Тьма окружала патриарха Гермогена. Он сидел на соломе, истлевшей, пахнущей мышами. О себе у него не было мыслей. Искал очами души своей спасительную икону Казанской Божией Матери. Он служил настоятелем храма Николы Тульского, когда в его приходе невинные детские руки на пожарище обрели сию драгоценность. Он держал икону в руках, он знал каждую жемчужину на ризе. Он помнил, где на глазах Богоматери-печальницы отблеск света, подающий надежду на исцеление от всех неминуемых бед. Но теперь – о грехи пастырские! – икона, вызванная молением, расплывалась. Она явилась не перед глазами, но стала у правого виска. Лик Богоматери ломался, как будто был колеблем неспокойной водой.
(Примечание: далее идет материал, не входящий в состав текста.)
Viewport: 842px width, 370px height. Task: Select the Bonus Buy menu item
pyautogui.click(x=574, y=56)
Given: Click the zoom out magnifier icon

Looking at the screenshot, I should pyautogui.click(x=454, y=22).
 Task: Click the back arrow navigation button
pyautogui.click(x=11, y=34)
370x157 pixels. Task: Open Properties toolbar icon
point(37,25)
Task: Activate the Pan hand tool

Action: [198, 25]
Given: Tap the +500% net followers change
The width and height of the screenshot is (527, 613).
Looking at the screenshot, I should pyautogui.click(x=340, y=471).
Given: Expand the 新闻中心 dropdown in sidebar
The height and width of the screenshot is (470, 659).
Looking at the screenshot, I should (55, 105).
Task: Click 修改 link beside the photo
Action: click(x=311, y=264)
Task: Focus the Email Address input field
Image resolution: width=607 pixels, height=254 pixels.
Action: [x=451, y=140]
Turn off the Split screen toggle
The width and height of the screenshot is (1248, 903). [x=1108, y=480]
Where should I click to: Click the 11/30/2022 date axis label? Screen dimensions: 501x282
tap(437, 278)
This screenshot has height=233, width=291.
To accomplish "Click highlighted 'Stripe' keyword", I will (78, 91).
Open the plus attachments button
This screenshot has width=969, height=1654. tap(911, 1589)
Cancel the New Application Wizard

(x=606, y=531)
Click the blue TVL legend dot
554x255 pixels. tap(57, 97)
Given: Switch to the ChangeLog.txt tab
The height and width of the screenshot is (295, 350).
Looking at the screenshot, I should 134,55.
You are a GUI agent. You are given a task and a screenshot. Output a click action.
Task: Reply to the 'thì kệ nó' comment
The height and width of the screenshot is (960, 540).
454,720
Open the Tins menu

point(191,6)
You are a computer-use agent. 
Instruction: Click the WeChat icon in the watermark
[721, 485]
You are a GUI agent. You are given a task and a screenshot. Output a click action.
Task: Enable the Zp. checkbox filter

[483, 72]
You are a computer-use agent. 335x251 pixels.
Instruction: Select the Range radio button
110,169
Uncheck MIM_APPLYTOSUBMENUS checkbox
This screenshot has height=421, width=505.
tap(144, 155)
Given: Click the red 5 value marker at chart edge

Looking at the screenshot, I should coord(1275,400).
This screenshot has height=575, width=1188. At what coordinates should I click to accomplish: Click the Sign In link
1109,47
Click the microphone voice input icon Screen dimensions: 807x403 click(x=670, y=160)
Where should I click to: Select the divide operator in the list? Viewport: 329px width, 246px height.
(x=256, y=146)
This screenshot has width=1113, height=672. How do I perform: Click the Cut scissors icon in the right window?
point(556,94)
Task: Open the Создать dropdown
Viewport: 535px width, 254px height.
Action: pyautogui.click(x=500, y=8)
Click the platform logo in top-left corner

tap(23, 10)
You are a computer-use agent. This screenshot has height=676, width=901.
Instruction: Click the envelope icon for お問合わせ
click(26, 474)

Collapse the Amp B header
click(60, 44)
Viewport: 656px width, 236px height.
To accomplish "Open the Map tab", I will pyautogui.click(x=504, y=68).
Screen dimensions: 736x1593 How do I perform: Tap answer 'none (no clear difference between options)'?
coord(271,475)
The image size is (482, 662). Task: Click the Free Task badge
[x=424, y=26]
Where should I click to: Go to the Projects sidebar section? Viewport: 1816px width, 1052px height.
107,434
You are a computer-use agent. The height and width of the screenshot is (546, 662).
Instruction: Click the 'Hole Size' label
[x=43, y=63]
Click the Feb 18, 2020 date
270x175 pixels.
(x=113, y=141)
Гермоген отер глаза, но глаза были сухие. Плакала душа.

И увидел он в темном углу свет. И рассмотрел ризу. Риза, величиной с ладонь, росла на глазах, и уже недостало ей места под сводами подземелья, и она прошла сквозь своды, но ей и город был тесен, и она легла на землю. И росла, росла и сделалась больше земли – это русской-то земли! И воспряла, серебряная, жемчужная! Поместилась между землей и небом, и Казанская икона, стоявшая у правого виска, на огненных крыльях серафимов вознеслась в небо и соединилась с ризой.

Пал Гермоген ниц и тотчас почувствовал, что через него и по нему идут великие толпы людей. Он слышал хруст костей своих и чувствовал, как саднит кожа на руках. И не видел иконы, вдавленной в землю, и знал, что погиб, но, погибая, собирал последние крохи сил, чтобы хоть единым взглядом дотянуться до святыни. Ему наступили на шею, на плечи, на голову, но он, не оберегая более лица, повернулся и увидел! Риза поменяла серебро на золото. Золото сверкало, затмевая лик Богоматери и Богомладенца. Вся несметная чреда стремящихся взять у святыни святого припадала к иконе, и каждый, целуя, выкусывал из ризы жемчужину.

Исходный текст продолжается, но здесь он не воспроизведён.